What to do: From the line containing "Where should I" through the last line of the records below, output every line exactly, both ends included, except the pictures.

Data shown:
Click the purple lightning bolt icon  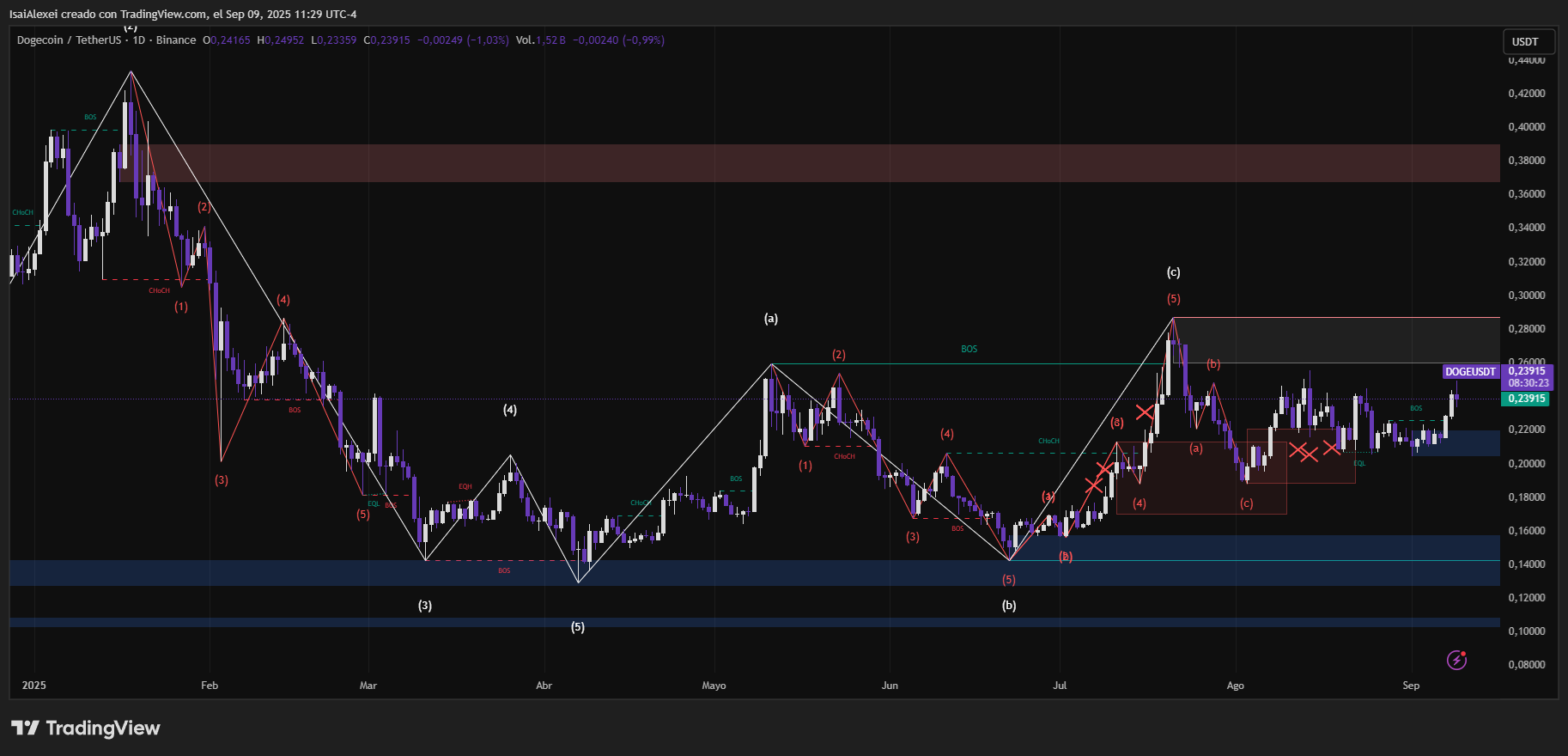point(1456,660)
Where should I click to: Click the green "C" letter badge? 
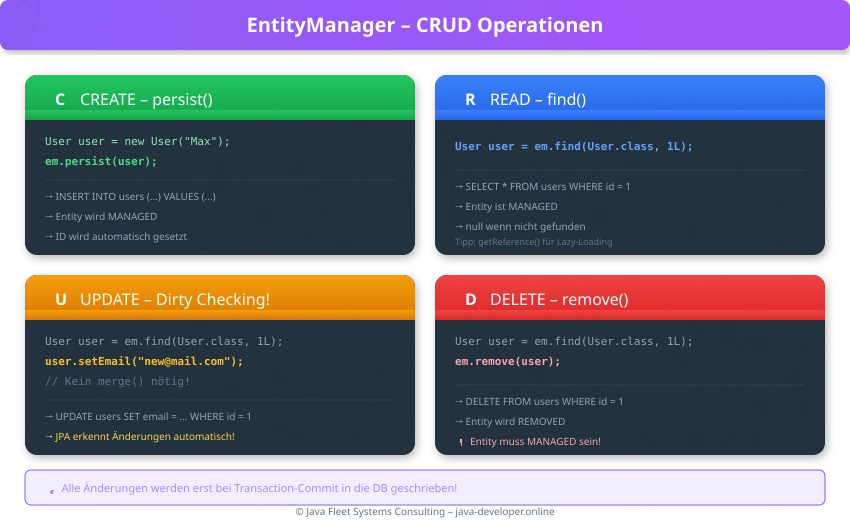tap(60, 99)
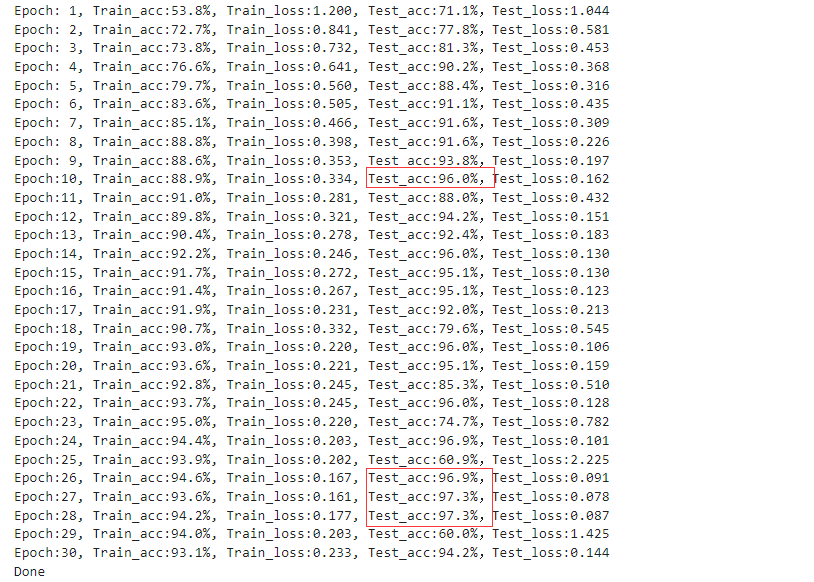Click Test_acc:97.3% in Epoch 28 row

pyautogui.click(x=423, y=516)
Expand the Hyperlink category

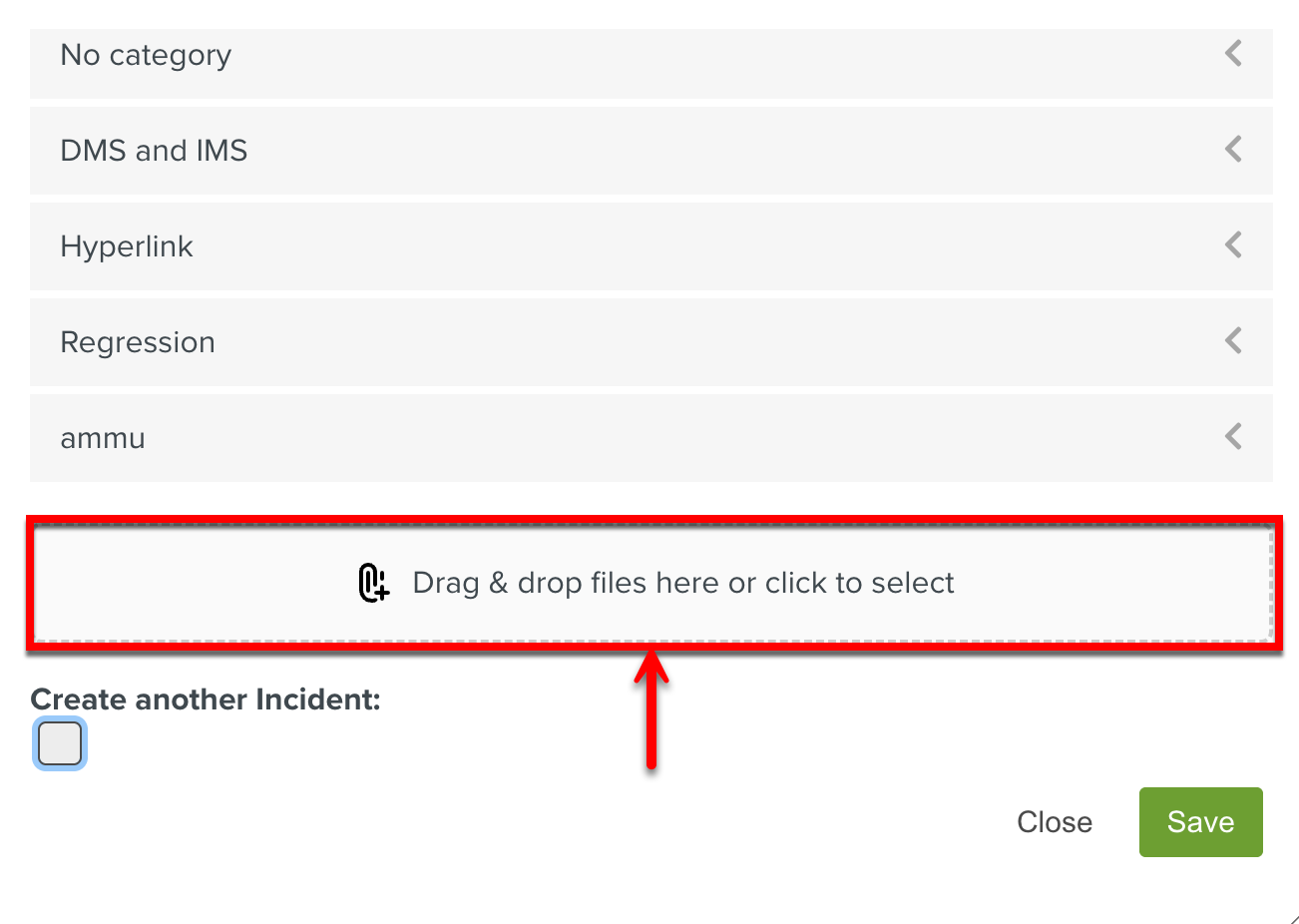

Result of the exercise:
Where should I click to: Click the green "C" letter badge? 
tap(60, 99)
Click Test_acc:97.3% in Epoch 28 row

pyautogui.click(x=423, y=516)
Expand the Hyperlink category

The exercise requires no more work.